MANY of today’s sportsmen are media-trained to the point of absurdity.
They are told how to deal with the press that is supposedly out to get them.
Those who run international teams, for example, brief players on what to say and how to say it.
Rule No 1, it seems to me, is to say as little as possible, while always emphasising the importance of “team” over “self”.
Consequently, newspapers groan under the weight of the most boring pronouncements imaginable.
For instance, in cricket . . . “I was quite pleased to score a triple century today, but the most important thing was that the team won.”
Or . . . “It was nice to take my maiden 10-wicket haul in Test cricket this afternoon, but it was all about the lads’ efforts.”
Give over . . .
Of course, the press has not done itself any favours over the years, with an increasing emphasis on “celebrity” journalism, which has made sportsmen understandably wary – if overly paranoid.
The rise of the gutter press – and by that I mean the national gutter press – has led to a decline in relations between clubs and media that has permeated many levels of professional sport.
Journalists are often viewed with suspicion and, in some cases, contempt by people who invariably have no idea what it is like to work in the real world or any experience of life outside the cosseted environment in which they operate.
Accordingly, there is too much bland journalism and too many bland sportsmen, with journalists neither encouraged to write their own thoughts by sports editors nor sportsmen encouraged to speak for themselves by PR boffins. Not all sportsmen, however, are media-trained robots.
Why, some are even decent blokes you can actually have a chat with.
Which brings me, in a roundabout sort of way, to Mitchell Starc, the Yorkshire and Australia fast bowler.
Now Starc, whom I had the pleasure of interviewing the other day, said something quite remarkable during the course of our conversation.
He volunteered the information that he signed for Yorkshire principally because he thought that was his best chance of playing in next year’s Ashes series.
Believe me, by contemporary standards, that was a sportsman being refreshingly honest.
For most overseas players in Starc’s situation would have droned on about how they had always wanted to play county cricket, and that representing Yorkshire was some sort of life-long ambition.
Instead, Starc had the integrity to say that his long-term objective was to play in the Ashes, as well as the wherewithal to speak for himself – unusual qualities for a young international cricketer.
“I just thought it (joining Yorkshire) was the best move for my development if I want to play in the Ashes next year,” said Starc.

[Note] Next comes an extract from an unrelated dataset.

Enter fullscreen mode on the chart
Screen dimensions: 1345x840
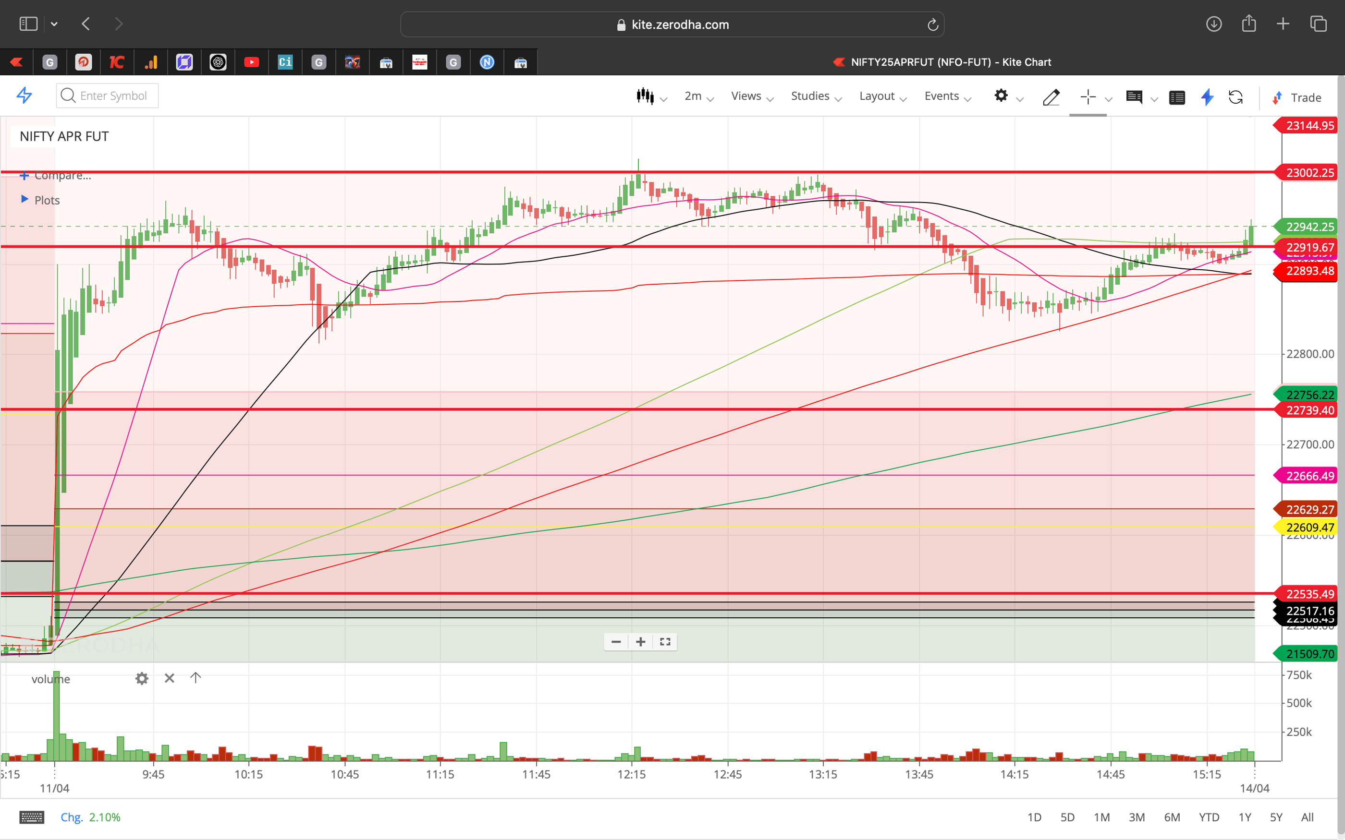tap(665, 642)
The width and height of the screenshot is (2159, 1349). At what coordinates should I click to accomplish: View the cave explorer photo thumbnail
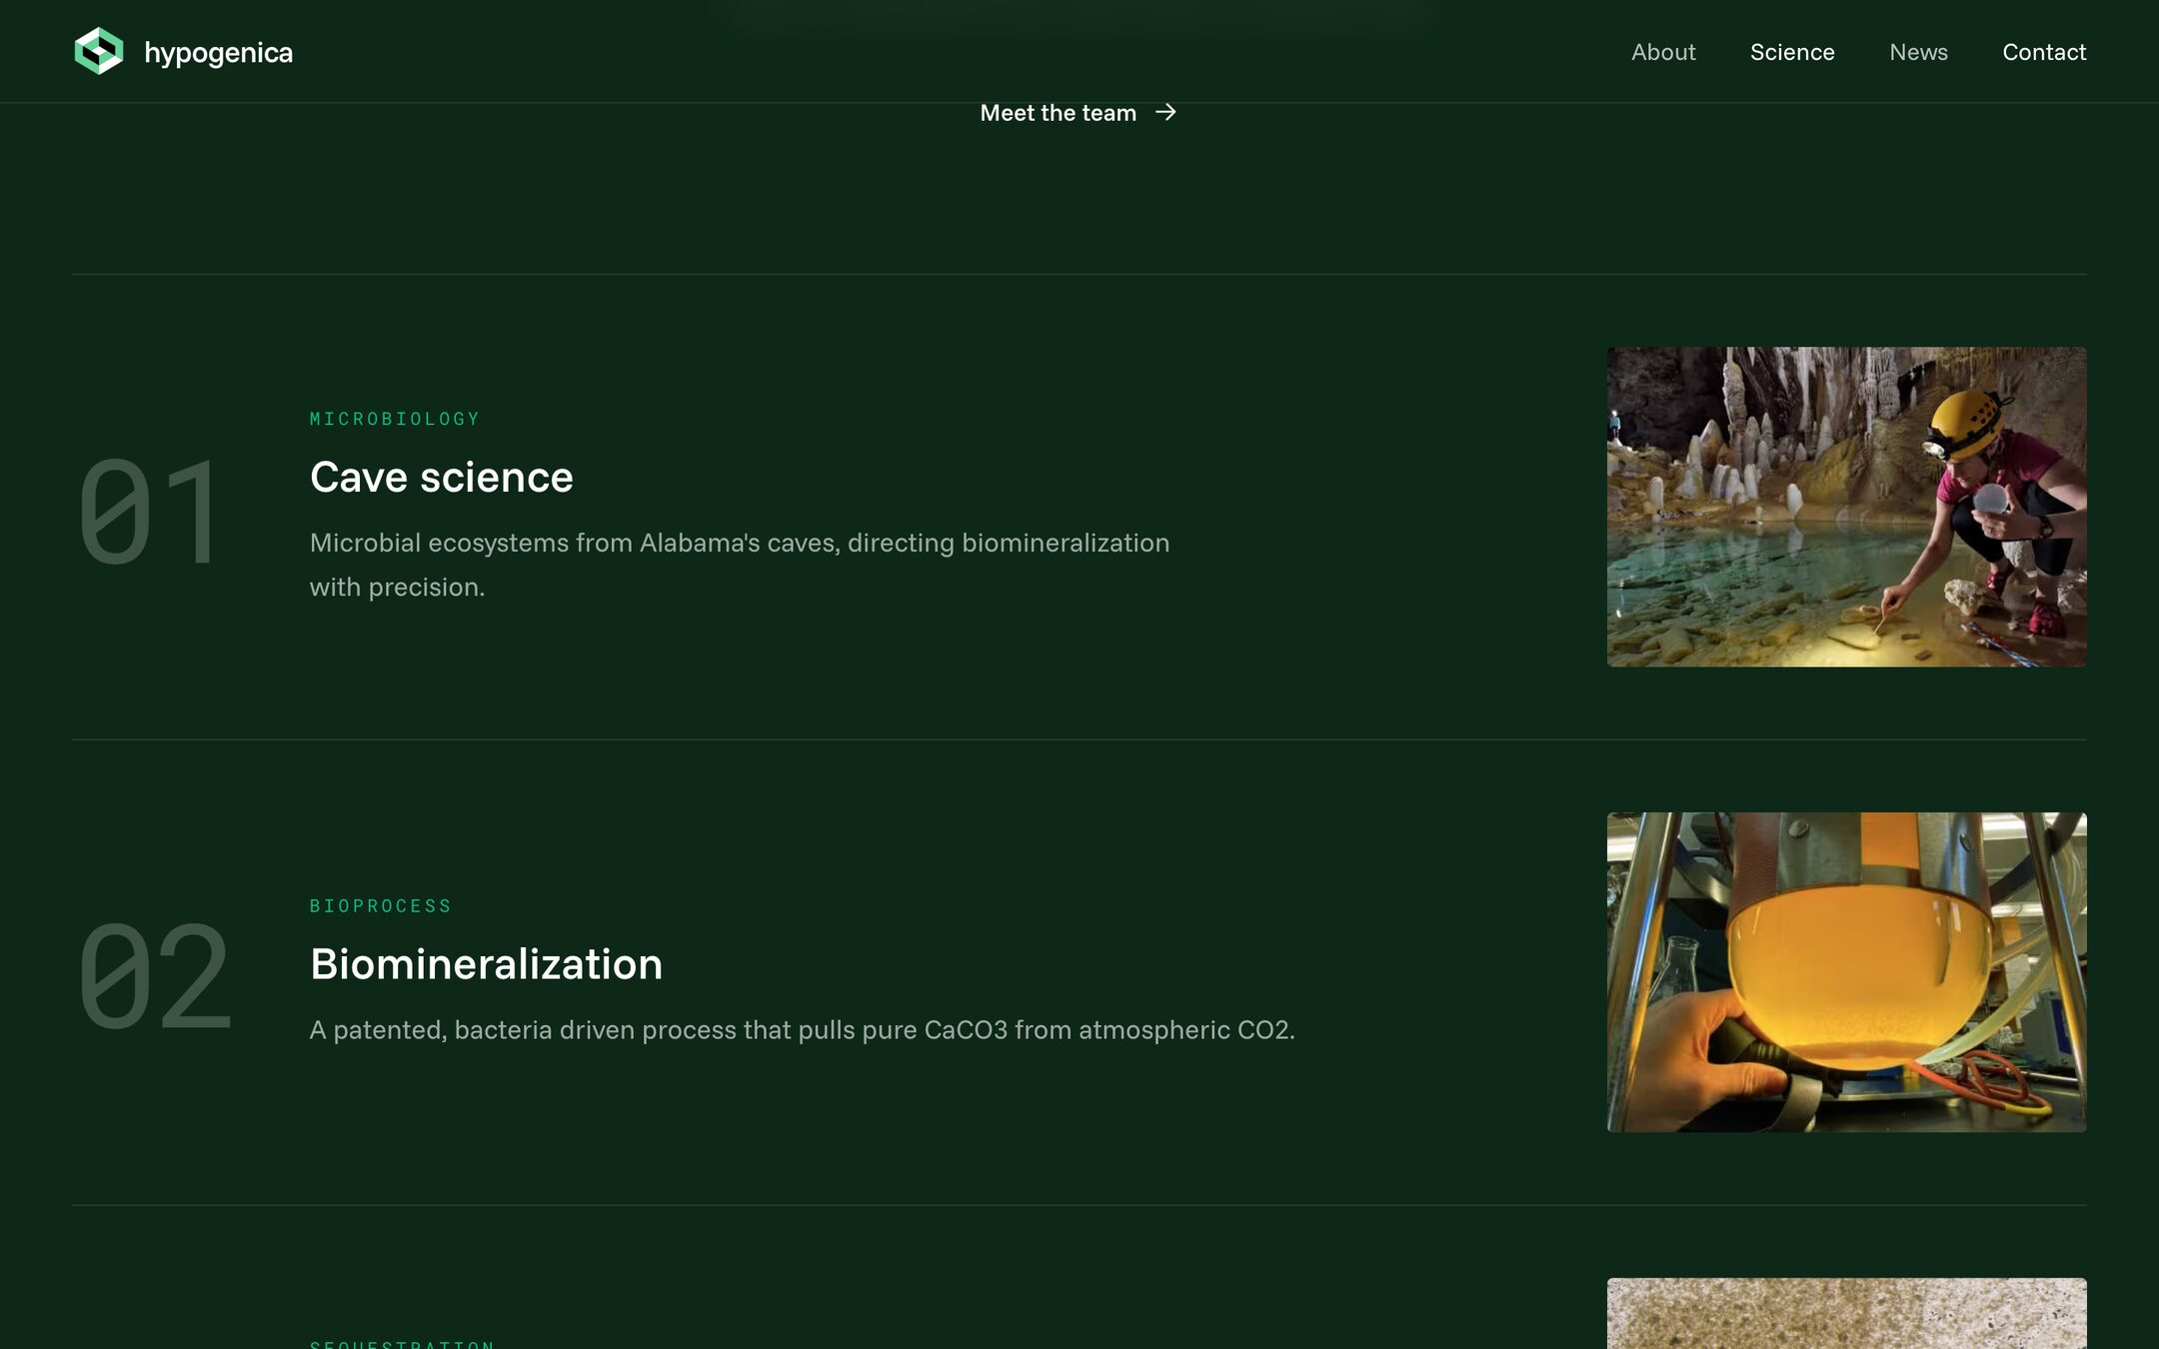click(1846, 507)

“Originally, I was in the IPL auction, but my manager came to me with a few options to play county cricket, and obviously with the Ashes starting next year, and the chance to play in England, I thought it would be better for my development to play red-ball cricket.”
Quite right too.
However, perhaps Starc’s comments were not surprising in another way.
After all, he is Australian, and whereas many young English sportsmen with big futures have an arrogant air about them, it is rare to find that trait in Australians and South Africans; notwithstanding certain “English” South Africans who perhaps spring to mind.
Indeed, two of the nicest blokes you could wish to meet in cricket are Darren Lehmann and Jacques Rudolph.
Not only great batsmen but great chaps too – be it in their dealings with the media, supporters, or anyone they come across.